An intimate, indie number that combines an unusual love story with classic sci-fi elements, Spike Jonze’s Her is one of Joaquin Phoenix’ finest performances. Scarlett Johansson also shines as the voice of the titular Her, breathing life into Sam, an operating system that befriends the lonely writer, Theodore (Phoenix) and joins him on a journey of self-discovery. It’s a meditation on the connectedness of humans and machines, but also sweetly romantic and funny.
Eternal Sunshine Of The Spotless Mind (2004)
An intelligent film that deals with big emotions like regret, love and loss, using an incredibly light touch, Eternal Sunshine of the Spotless Mind is a tribute to director, Michel Gondry’s imagination.
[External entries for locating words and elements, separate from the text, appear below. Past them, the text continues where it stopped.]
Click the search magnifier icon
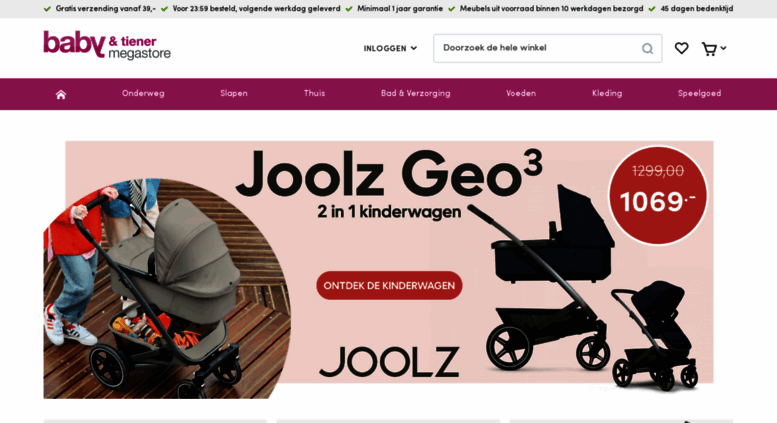This screenshot has height=423, width=777. tap(647, 49)
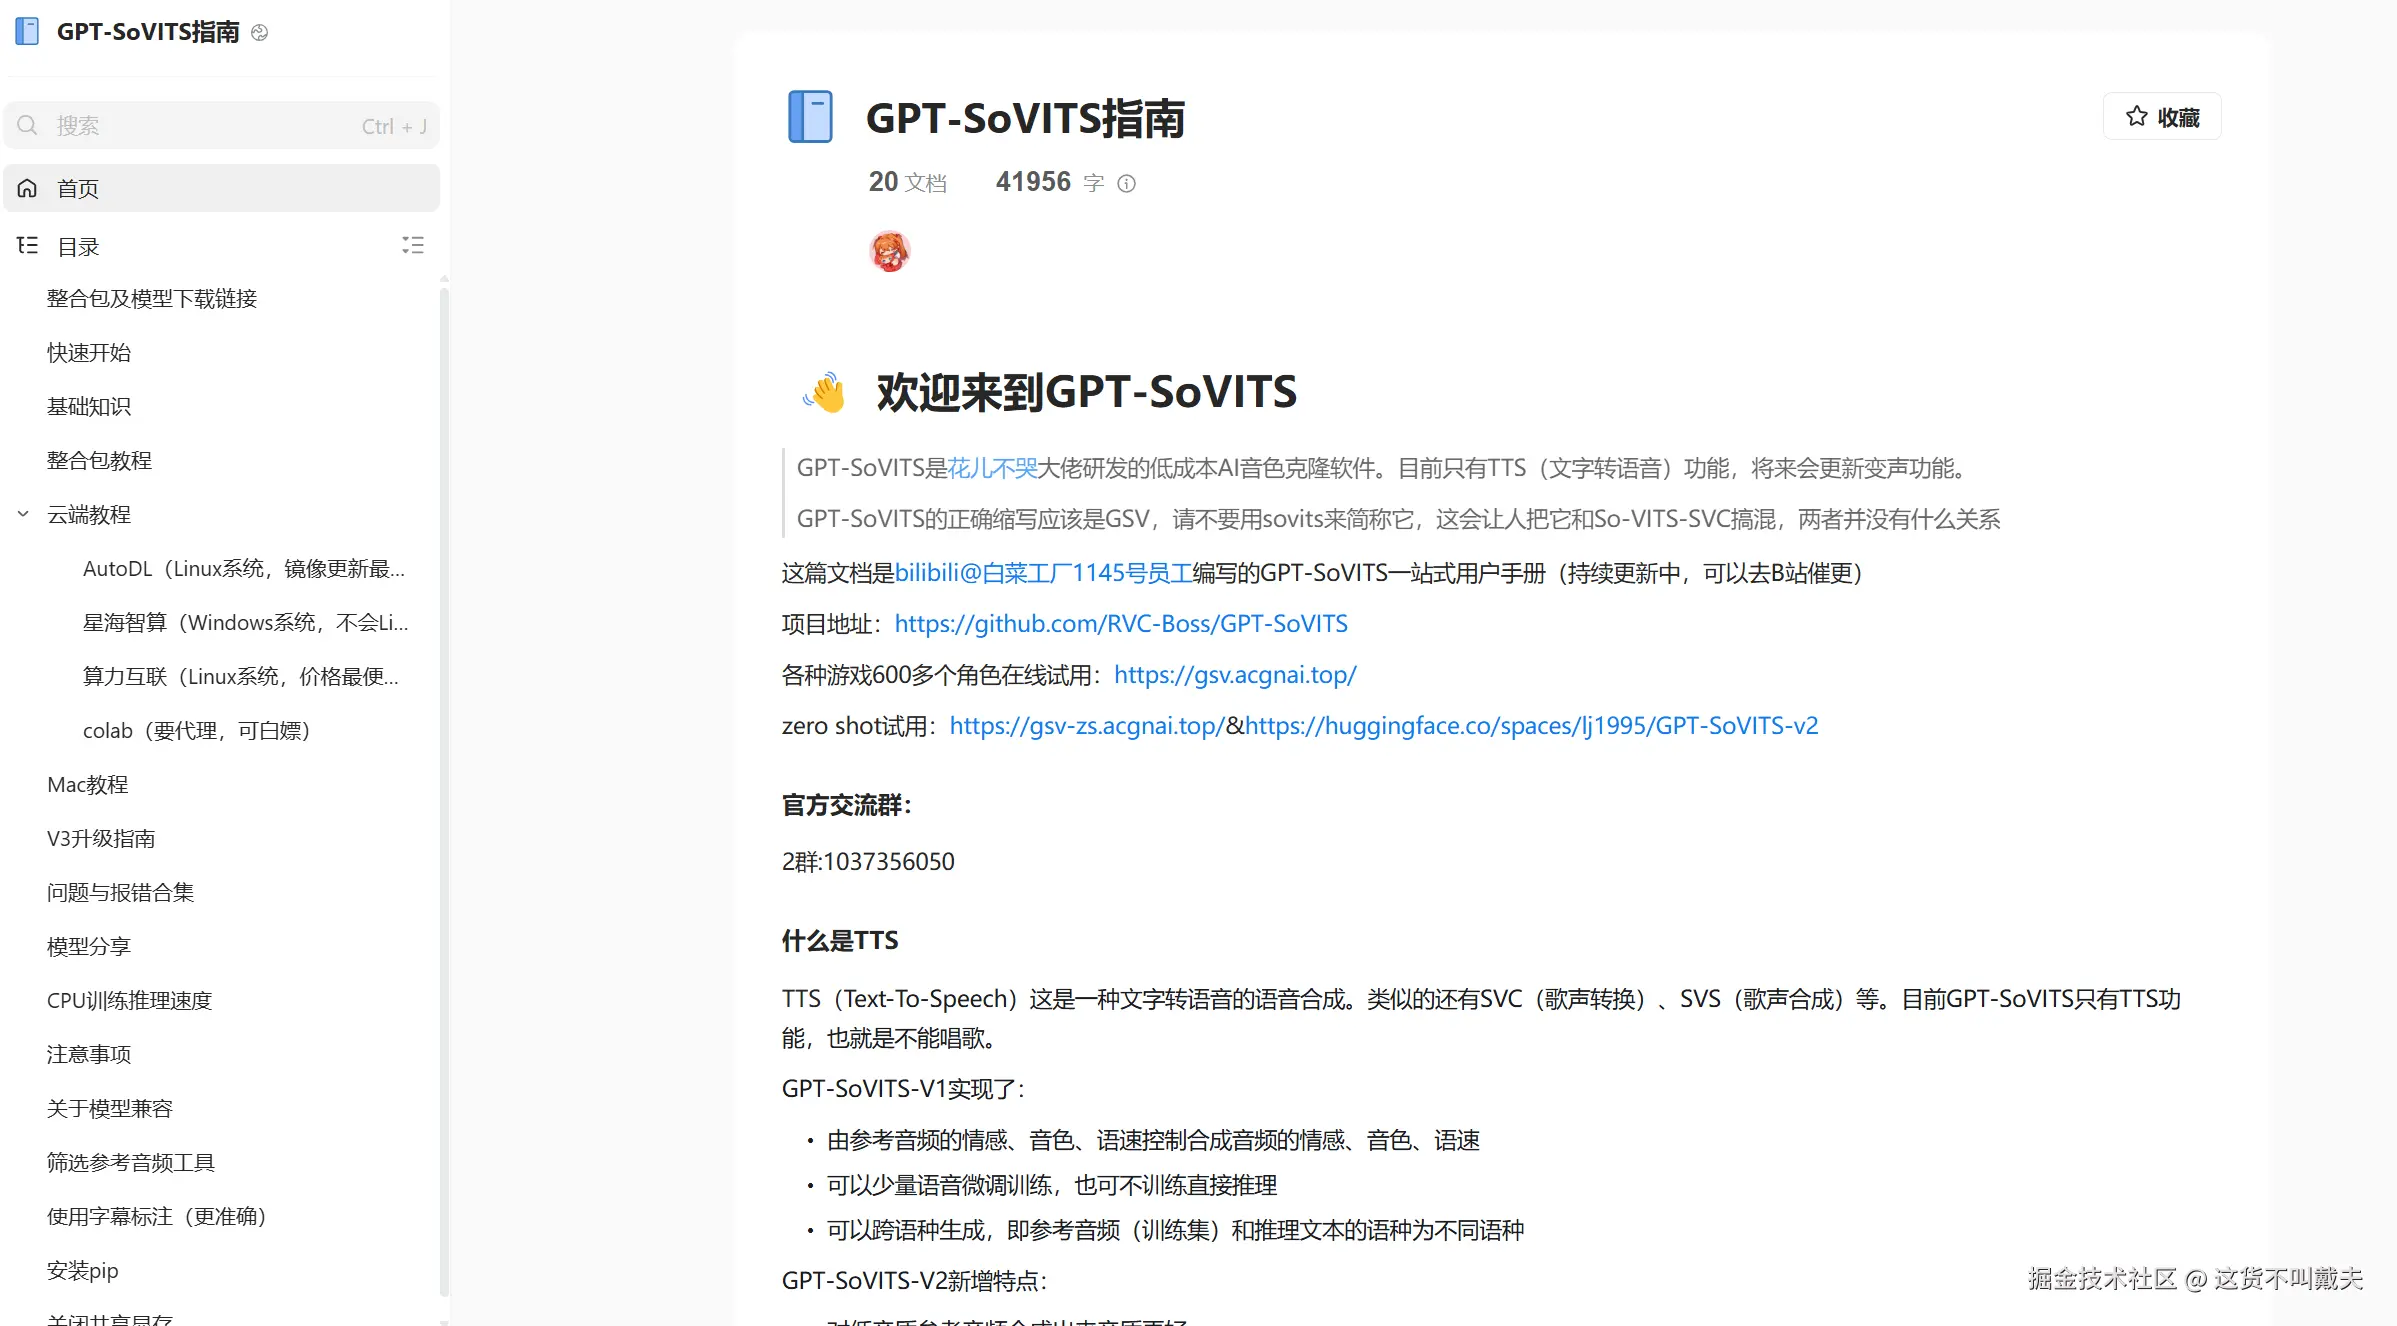Click the large book icon in header
Screen dimensions: 2397x1326
click(x=810, y=117)
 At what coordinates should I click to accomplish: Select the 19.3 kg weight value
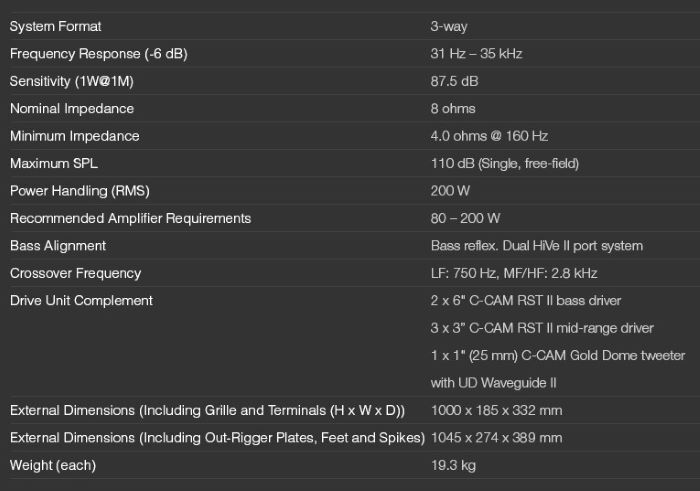(x=452, y=465)
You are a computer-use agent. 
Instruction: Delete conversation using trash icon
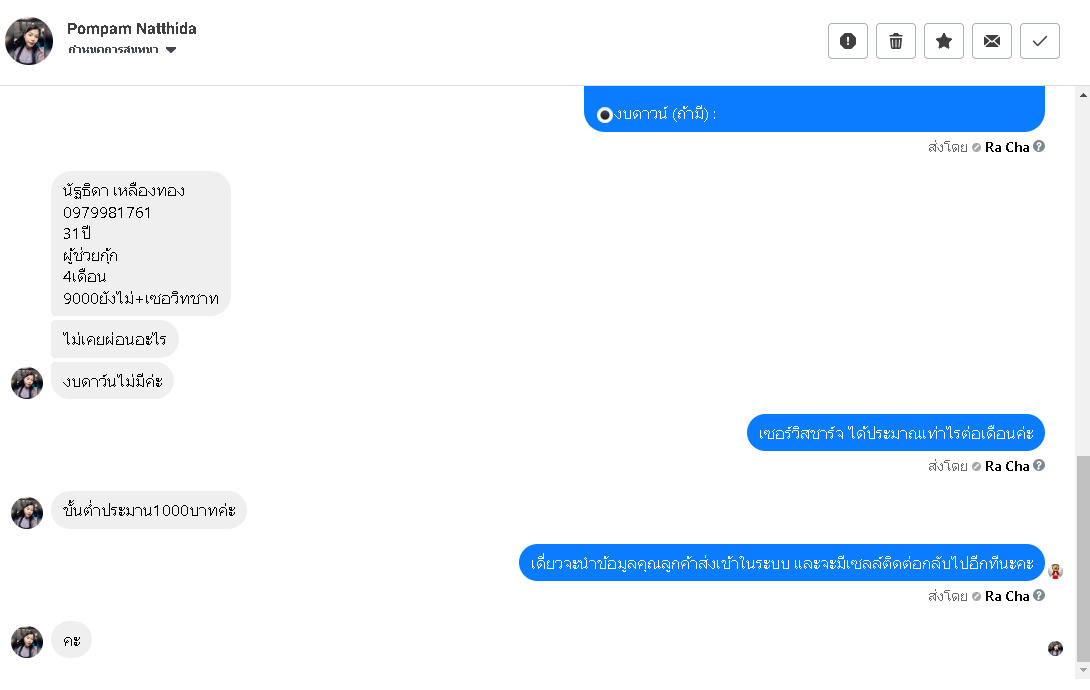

Jim Carrey is playing the kind of role that’s usually reserved for more traditional romantic leads, but the film’s eccentricity compliments his own perfectly, and Kate Winslet as Clementine, his lost love, also dazzles. Creative and compassionate, this exploration of what it would be like to get bad memories wiped away forever, strikes all the right notes.
Upstream Color (2013)
A strange and wonderful love story, Upstream Color is a clever film about a couple who seem to be brought together because of their strange relationship to a family of pigs. The narrative becomes extremely bizarre at times, with a mutant strain of orchids, large round worms and a mysterious Thief who creeps around in the shadows. There’s somewhat of a scientific study on the nuances of love in this film, but it stops short of telling the audience what to think, leaving us to ponder the layers of meaning long after the credits roll.